**TASK DIRECTIONS:** In the entries below, find every line holding the string "button" and collect it.

"""

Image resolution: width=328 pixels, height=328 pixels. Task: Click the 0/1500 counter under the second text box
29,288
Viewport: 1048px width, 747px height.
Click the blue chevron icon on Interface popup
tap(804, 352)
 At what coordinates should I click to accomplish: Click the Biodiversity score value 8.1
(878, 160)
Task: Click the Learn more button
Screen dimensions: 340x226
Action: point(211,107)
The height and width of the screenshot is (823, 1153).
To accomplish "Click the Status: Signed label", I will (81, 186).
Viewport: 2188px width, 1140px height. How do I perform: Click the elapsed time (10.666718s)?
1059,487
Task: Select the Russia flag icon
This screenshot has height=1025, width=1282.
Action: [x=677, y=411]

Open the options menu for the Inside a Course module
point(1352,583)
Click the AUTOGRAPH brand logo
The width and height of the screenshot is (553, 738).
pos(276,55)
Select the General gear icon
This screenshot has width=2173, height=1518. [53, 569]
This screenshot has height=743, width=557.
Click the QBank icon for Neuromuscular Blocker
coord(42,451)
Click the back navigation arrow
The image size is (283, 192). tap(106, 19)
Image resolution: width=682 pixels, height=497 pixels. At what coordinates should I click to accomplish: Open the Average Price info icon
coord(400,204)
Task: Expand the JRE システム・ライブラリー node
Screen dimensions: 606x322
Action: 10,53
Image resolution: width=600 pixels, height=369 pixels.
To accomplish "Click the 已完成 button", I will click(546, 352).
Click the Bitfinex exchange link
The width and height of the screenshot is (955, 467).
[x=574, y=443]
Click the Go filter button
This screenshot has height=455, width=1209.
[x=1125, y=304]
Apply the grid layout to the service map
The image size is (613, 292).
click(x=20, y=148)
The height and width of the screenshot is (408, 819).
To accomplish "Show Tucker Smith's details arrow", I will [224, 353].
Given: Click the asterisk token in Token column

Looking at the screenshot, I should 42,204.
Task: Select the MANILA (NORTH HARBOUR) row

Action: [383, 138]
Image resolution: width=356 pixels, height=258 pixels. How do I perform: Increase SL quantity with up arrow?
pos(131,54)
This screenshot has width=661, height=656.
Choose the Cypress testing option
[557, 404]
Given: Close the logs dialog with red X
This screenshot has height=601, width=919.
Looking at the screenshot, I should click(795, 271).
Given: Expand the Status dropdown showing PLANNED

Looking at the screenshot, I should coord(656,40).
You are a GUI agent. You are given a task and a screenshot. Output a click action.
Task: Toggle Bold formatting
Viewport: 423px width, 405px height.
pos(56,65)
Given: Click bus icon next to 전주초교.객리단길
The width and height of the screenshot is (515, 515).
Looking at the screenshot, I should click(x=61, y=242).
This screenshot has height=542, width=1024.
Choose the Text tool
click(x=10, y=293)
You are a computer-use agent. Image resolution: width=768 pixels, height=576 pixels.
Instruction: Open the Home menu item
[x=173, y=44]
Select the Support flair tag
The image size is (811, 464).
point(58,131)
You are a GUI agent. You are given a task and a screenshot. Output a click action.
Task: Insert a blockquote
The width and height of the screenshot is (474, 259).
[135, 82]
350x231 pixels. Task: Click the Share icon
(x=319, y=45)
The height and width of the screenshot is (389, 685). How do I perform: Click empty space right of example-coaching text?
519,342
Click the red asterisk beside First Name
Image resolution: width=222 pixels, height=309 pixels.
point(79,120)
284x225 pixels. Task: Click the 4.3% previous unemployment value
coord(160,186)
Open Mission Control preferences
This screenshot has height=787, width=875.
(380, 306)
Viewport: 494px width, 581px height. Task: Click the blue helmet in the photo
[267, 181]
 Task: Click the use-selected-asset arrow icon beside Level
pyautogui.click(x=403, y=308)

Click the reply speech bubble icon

"""

**OUTPUT OF THE TASK:**
Task: Click the Learn more button
To accomplish "Click the 已完成 button", I will click(546, 352).
Click the Go filter button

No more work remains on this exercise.